Saturday night Doug, Lucas and I went to IHOP after the bar closed. While this sounded good at the time, I never would've guessed we would be dodging syrup shortly after we arrived.

The IHOP is only about two or three miles from my house, but it proved to be a whole other country when we stepped inside. This place was jammed with various slices of life that I don't normally encounter. There were several J-Lo-esque girls with huge glittering belts that barely covered their cooter. They had lots of bling and all were on their cell phones. True to J-Lo form, they were accompanied by some pretty serious thugs. These guys had backwards baseball hats and sports jerseys with baggy jeans and bright white Addidas. They, too, had mucho blingo--large diamond crosses hung by thick gold chains. One even wore a wife beater. There were many red, itchy eyes. Most of them with dialated pupils.

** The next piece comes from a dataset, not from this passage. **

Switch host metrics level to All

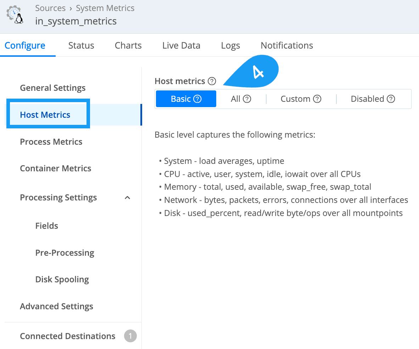pos(236,99)
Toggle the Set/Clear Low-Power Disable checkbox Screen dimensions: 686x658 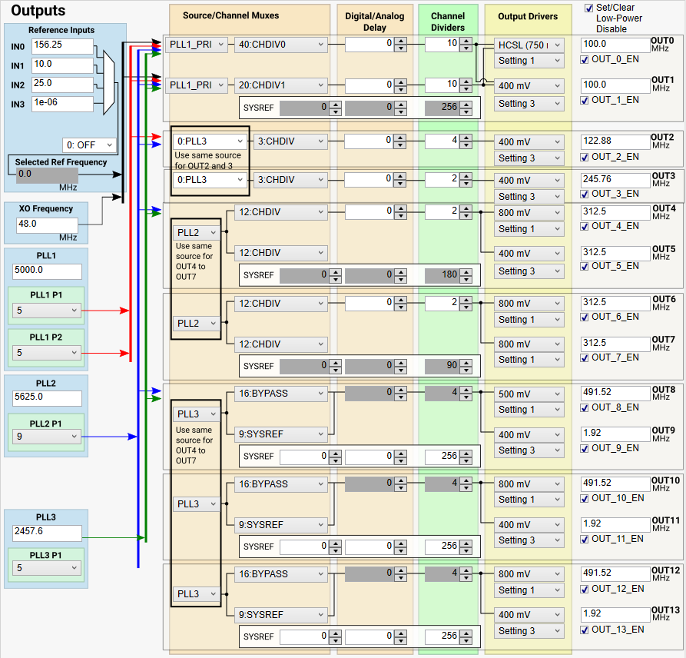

Things seemed to be going well for a while. We had coffee, ordered our food and had just started eating when the shit hit the fan. Or rather, the syrup. In a matter of seconds, an entire section of the IHOP (probably about 20 people) erupted in a violent scuffle. Chairs flew across tables, syrup was flung all over several customers. Dishes were breaking, voices were raised, cops were called. Honestly, I was pretty friggin scared. I couldn't help but think that P-Diddy was packin' heat and that I was sure to die in what would become the great Kansas IHOP Massacre of 2005. Movies would be made. Memorials erected.

Naturally, I felt compelled to docment this. Though I did not have the foresight to flip on my camcorder and catch the action (oh god, that would've been awesome), I did snap a couple of blog-worthy shots. Here are the tables after the action died down:

Thankfully, the scuffle made its way outside and the few remaining patrons sat and gloated at how mature they were for not fighting. We had an unspoken comraderie that I imagine folks share after similar tragedies like a plane crash or a house fire. I kept saying "J-Lo" and "P-Diddy" really loud to see if I could start some shit of my own. It didn't work. Somehow no one was threatened by me. Damn.

Kudos, though, to the police force. They were on this like white on rice. In fact, I think dishes were still breaking when I saw my first set of flashing blue and red lights. In a matter of minutes, there were probably 10 cruisers in the parking lot. This was very comforting that they would all come so quickly to my aid. They must've told them I was there when they dialed 911. Here's a not-so-good shot of the parking lot as we drove away.

The best part of the whole evening was that we got 50% off our meal, AND since all the cops in a ten-mile radius were getting free IHOP coffee,I got to drive home at 110 mph!! Thanks J-Lo!!